Au fil du récit sur des tempos très vifs on croise ces malheurs, qui ne sont pas uniquement insulaires, mais qui prennent une singulière résonance dans une île où tout le monde connait tout le monde : drogue, héritages aux solutions trop souvent introuvables, indivision véritable casse-têtes, violence…
La Caroline de l’album – il est écrit et dessiné à la première personne – adore la fête au village et cela nous vaut des passages bien enlevés avec moqueries bien pointées ! Aux hommes corses la bédéiste ne fait pas de cadeau. Elle emploie à leur adresse un ton sans ménagement : messieurs vous êtes des dragueurs plutôt dépourvus d’élégance et de plus infidèles, le tout assaisonné à la sauce dérision.
Caroline Nasica sait provoquer un rire spontané. Elle sait aussi émouvoir à preuve l’amour plein de tendresse qu’elle ressent pour ses tantes même si parmi elles il y a des… zinzins.
Comme chaque année, à « BD à Bastia », le public aura tout loisir d’admirer le travail des auteurs, de rencontrer ceux-ci lors de causeries au café-Una Volta, ou pour une dédicace d’un livre dénuée de formalisme !
Michèle Acquaviva-Pache
• La manifestation réunit une trentaine d’artistes jusqu’au 6 avril. Mais certaines expositions durent plus longtemps… Celle de Caroline Nasica se clôt le 21 mai.
ENTRETIEN AVEC CAROLINE NASICA, bédéiste.
Votre « Zia Zinzin » est-ce une autofiction sur votre éternel retour n Corse ?
Oui, bien sûr, c’est une autofiction sur mes incessants allers et retours en Corse. Dans mon album j’imagine que je suis restée un an hors de l’île. En réalité, habitant Marseille et faisantun travail indépendant, je rentre tous les deux mois environ. Quand j’étais étudiante, il est vrai, que c’était impossible. Chaque retour sur l’île est un bonheur. Chaque départ est horrible.

EXTRAIT DES DONNÉES ->

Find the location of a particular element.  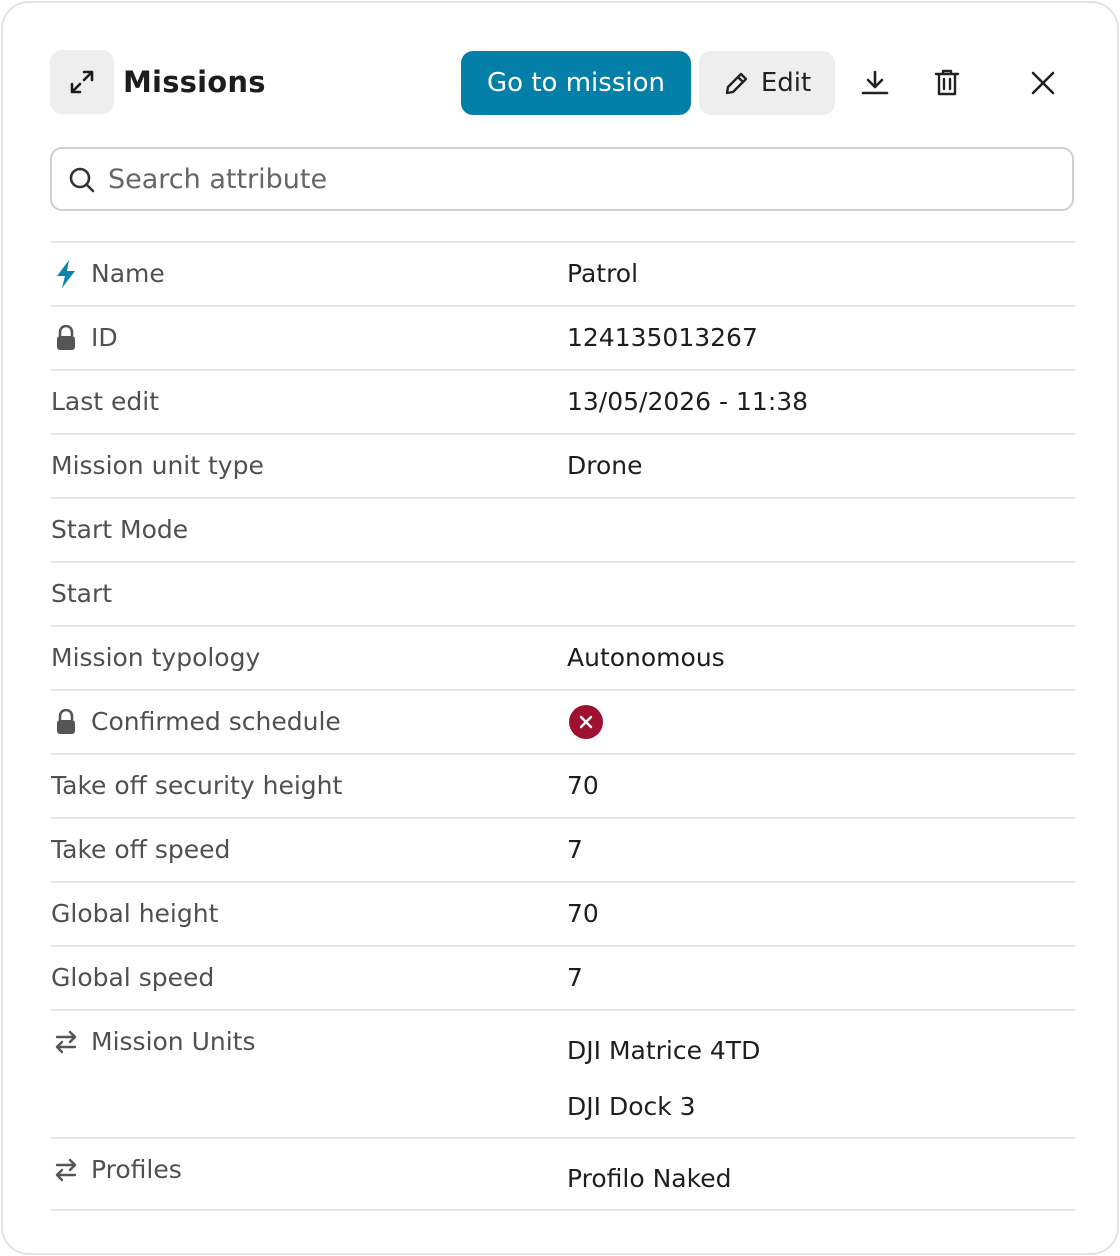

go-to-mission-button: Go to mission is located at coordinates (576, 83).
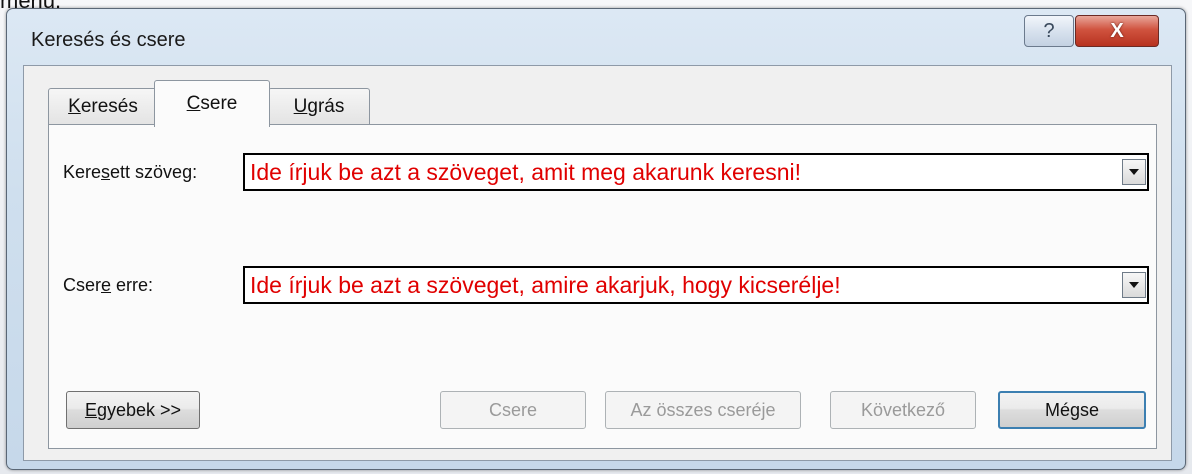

ÉNONCÉ -> Reproduisez tout ce qui va de « Au fil du récit » jusqu'à « a des… zinzins. » dans l'article sur l'album de Caroline Nasica, en remplaçant « bédéiste » par « dessinatrice ».

RÉSULTAT ATTENDU ->
Au fil du récit sur des tempos très vifs on croise ces malheurs, qui ne sont pas uniquement insulaires, mais qui prennent une singulière résonance dans une île où tout le monde connait tout le monde : drogue, héritages aux solutions trop souvent introuvables, indivision véritable casse-têtes, violence…
La Caroline de l’album – il est écrit et dessiné à la première personne – adore la fête au village et cela nous vaut des passages bien enlevés avec moqueries bien pointées ! Aux hommes corses la dessinatrice ne fait pas de cadeau. Elle emploie à leur adresse un ton sans ménagement : messieurs vous êtes des dragueurs plutôt dépourvus d’élégance et de plus infidèles, le tout assaisonné à la sauce dérision.
Caroline Nasica sait provoquer un rire spontané. Elle sait aussi émouvoir à preuve l’amour plein de tendresse qu’elle ressent pour ses tantes même si parmi elles il y a des… zinzins.